Whatever the data contains, copy all of it exactly.

INFORMATION PROVIDED:
------------------------------------------------------------------------
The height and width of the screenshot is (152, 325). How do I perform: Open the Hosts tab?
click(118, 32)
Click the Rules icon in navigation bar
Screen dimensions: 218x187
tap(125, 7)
------------------------------------------------------------------------
RESULT OF THE EXERCISE:
The height and width of the screenshot is (152, 325). How do I perform: Open the Hosts tab?
click(118, 32)
Click the Rules icon in navigation bar
Screen dimensions: 218x187
tap(125, 7)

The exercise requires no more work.